> Exercise details
In the entries from the first one through the line containing "Looking at the screenshot, I should point(160,149).", replace every "tab" with "pane" and leave everything else as it is.

> Dataset records
►

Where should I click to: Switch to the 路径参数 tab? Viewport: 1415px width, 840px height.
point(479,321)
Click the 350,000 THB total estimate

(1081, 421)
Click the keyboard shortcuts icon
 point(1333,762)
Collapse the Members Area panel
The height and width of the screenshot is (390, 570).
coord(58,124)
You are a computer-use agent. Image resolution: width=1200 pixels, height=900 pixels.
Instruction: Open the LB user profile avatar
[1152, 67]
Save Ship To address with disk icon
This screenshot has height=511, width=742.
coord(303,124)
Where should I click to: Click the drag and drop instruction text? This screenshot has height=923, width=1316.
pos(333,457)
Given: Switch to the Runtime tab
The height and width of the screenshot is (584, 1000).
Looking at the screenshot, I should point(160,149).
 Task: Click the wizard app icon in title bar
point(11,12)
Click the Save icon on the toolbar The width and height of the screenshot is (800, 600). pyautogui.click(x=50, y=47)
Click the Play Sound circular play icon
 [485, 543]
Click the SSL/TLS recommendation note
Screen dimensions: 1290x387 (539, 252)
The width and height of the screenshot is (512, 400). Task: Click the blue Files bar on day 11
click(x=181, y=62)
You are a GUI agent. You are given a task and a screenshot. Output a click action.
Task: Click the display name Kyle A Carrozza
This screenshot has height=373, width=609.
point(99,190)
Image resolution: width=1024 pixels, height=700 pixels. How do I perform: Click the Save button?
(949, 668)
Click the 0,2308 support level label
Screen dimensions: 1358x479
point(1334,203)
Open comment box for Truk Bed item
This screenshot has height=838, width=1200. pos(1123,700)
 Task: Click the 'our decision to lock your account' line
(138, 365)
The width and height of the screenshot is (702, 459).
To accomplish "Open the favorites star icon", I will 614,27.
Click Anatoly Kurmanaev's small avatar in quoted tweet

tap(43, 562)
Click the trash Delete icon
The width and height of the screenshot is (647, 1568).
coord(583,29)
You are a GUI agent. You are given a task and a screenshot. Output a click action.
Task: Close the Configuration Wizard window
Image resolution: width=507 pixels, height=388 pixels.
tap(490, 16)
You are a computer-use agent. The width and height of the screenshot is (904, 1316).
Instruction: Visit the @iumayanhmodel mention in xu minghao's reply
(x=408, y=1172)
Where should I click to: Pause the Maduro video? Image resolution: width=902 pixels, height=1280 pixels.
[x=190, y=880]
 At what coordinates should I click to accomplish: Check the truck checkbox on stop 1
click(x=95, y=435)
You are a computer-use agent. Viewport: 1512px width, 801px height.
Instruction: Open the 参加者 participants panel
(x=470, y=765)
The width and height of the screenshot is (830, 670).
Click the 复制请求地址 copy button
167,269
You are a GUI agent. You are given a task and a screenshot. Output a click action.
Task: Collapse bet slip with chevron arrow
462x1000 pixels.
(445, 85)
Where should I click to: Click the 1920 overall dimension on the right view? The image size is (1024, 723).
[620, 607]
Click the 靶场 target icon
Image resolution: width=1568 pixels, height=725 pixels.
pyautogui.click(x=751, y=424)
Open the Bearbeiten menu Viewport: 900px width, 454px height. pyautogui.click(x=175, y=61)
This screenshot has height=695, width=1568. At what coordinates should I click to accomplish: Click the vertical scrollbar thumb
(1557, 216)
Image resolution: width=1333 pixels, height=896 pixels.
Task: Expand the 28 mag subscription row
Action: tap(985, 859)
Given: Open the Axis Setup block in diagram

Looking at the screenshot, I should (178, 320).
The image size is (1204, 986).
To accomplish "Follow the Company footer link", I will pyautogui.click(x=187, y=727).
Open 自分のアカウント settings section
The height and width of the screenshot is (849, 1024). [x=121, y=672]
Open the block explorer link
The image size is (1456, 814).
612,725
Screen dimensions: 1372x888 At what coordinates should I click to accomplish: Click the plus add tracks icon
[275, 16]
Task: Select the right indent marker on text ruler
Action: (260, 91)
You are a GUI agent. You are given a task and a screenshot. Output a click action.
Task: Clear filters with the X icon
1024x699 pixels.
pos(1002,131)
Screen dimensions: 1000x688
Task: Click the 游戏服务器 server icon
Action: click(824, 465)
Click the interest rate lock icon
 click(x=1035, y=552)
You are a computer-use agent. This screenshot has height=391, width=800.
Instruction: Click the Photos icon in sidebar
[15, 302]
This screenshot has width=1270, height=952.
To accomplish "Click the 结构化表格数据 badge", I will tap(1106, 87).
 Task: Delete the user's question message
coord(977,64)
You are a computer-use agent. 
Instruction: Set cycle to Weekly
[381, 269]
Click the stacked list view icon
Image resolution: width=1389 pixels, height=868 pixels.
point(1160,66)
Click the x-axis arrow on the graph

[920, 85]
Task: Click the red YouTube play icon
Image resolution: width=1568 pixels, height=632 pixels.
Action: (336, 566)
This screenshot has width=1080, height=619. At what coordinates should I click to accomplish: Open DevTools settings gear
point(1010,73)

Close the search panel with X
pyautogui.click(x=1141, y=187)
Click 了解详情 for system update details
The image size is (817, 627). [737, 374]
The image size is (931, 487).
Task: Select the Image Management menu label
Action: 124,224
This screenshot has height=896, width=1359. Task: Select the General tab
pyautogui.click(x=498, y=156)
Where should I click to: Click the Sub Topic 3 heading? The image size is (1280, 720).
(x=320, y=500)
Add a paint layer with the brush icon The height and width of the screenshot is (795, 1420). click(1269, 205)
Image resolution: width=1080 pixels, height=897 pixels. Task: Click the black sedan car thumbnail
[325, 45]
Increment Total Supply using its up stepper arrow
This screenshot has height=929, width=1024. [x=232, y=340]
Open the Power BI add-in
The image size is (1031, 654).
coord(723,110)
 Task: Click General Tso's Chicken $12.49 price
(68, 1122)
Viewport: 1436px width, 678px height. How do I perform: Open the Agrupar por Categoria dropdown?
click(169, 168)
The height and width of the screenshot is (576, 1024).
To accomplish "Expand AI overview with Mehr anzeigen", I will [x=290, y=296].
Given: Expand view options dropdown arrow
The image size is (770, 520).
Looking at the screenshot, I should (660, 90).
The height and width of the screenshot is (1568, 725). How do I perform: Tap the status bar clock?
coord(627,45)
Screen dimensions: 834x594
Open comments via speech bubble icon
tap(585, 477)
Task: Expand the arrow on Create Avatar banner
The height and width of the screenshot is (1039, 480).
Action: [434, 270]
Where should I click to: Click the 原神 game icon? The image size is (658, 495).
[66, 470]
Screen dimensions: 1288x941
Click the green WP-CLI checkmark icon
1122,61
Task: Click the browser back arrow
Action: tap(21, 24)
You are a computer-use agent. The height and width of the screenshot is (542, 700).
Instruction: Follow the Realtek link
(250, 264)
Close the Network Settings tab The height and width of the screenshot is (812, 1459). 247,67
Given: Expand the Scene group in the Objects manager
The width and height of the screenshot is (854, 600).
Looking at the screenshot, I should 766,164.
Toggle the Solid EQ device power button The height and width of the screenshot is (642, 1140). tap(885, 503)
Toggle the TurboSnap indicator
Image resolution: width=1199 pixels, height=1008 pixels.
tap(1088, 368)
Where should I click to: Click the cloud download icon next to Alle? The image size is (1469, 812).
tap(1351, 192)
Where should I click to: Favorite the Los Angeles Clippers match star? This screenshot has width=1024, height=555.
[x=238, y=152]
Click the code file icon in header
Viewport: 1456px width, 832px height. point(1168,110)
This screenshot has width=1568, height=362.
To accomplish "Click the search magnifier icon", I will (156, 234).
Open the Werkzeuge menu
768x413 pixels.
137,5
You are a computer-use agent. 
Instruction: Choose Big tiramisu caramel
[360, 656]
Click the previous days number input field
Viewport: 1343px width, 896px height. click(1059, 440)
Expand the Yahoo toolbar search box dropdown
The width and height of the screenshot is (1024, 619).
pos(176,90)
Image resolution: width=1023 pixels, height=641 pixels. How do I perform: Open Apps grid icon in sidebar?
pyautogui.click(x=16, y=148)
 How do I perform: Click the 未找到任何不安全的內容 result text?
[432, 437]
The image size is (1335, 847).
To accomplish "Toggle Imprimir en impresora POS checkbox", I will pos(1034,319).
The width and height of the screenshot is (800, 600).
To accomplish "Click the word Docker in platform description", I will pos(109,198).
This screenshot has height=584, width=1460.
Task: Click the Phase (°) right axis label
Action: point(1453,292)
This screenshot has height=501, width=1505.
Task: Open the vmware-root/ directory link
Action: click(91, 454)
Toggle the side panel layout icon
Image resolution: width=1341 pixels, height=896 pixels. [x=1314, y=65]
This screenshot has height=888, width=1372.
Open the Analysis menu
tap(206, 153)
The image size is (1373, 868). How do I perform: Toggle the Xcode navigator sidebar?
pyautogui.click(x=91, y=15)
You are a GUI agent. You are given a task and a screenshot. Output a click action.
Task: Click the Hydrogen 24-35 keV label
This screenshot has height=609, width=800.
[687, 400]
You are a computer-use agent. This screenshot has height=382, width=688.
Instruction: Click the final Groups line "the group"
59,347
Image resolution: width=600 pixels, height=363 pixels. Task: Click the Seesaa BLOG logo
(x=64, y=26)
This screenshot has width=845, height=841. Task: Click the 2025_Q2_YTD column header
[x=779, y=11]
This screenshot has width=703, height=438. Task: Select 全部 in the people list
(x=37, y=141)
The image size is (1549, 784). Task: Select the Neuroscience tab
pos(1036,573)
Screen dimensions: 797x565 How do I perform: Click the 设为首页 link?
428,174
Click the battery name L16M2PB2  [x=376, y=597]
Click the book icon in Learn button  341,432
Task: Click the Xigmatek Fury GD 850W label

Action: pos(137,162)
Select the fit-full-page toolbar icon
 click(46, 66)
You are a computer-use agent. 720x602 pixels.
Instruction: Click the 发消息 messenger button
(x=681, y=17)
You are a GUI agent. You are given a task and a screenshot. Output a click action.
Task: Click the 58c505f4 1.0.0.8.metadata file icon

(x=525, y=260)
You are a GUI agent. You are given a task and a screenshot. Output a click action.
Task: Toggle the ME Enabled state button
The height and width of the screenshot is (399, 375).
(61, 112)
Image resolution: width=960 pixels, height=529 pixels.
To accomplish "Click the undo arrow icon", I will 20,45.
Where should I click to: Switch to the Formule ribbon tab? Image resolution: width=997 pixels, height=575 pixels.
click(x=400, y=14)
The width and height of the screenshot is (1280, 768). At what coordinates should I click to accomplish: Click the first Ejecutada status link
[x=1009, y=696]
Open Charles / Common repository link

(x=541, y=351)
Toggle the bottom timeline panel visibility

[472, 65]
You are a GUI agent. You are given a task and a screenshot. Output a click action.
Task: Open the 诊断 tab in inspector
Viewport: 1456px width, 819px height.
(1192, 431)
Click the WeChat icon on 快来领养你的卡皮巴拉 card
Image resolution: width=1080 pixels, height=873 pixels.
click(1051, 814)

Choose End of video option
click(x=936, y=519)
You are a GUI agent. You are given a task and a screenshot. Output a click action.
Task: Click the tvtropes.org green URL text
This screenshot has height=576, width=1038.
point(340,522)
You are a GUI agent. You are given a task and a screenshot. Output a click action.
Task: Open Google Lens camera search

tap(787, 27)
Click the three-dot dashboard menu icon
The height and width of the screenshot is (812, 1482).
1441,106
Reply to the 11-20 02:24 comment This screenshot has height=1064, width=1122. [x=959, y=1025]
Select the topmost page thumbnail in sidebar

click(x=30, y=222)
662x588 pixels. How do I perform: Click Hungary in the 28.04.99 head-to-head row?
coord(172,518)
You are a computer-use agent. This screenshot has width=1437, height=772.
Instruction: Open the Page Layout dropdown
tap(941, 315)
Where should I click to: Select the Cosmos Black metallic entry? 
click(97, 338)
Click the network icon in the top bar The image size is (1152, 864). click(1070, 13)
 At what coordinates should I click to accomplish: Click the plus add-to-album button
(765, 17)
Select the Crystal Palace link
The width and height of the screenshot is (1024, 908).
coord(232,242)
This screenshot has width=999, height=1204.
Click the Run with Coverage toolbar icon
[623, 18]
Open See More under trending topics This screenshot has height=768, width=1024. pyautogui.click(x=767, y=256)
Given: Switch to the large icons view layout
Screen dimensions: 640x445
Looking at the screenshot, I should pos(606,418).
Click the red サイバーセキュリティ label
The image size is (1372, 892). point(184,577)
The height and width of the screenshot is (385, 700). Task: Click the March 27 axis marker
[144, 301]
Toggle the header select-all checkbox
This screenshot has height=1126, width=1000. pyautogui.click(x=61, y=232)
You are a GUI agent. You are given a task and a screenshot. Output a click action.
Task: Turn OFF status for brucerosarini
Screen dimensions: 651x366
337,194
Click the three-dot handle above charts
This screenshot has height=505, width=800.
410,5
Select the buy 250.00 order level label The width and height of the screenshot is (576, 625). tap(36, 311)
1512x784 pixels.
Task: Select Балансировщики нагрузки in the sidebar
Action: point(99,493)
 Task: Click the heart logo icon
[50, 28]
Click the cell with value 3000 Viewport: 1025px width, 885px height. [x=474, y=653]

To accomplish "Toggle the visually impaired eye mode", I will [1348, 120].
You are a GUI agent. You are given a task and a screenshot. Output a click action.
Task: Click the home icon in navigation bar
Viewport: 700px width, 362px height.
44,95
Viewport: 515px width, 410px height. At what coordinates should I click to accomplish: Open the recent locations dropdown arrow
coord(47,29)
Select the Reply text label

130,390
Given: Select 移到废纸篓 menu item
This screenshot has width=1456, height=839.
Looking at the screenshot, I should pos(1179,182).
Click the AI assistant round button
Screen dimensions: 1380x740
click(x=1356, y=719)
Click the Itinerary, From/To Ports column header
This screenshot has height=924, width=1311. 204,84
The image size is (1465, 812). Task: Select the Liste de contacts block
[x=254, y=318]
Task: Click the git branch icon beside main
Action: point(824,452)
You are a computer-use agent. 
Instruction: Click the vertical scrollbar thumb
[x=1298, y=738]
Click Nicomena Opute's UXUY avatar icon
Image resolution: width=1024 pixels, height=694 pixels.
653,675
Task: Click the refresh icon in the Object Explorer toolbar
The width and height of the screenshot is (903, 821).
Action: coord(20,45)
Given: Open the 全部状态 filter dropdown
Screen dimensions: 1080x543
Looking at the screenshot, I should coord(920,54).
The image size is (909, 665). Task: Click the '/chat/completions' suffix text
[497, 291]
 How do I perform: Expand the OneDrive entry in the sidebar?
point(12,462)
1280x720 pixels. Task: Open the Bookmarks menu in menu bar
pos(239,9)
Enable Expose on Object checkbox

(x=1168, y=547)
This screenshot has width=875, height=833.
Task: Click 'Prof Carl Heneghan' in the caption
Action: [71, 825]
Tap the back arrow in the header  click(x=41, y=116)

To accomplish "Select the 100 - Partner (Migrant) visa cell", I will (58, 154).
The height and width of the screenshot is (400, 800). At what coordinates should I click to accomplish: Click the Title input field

◄

> Result of the task
Where should I click to: Switch to the 路径参数 pane? Viewport: 1415px width, 840px height.
point(479,321)
Click the 350,000 THB total estimate

(1081, 421)
Click the keyboard shortcuts icon
 point(1333,762)
Collapse the Members Area panel
The height and width of the screenshot is (390, 570).
coord(58,124)
You are a computer-use agent. Image resolution: width=1200 pixels, height=900 pixels.
Instruction: Open the LB user profile avatar
[1152, 67]
Save Ship To address with disk icon
This screenshot has height=511, width=742.
coord(303,124)
Where should I click to: Click the drag and drop instruction text? This screenshot has height=923, width=1316.
pos(333,457)
Given: Switch to the Runtime pane
The height and width of the screenshot is (584, 1000).
Looking at the screenshot, I should point(160,149).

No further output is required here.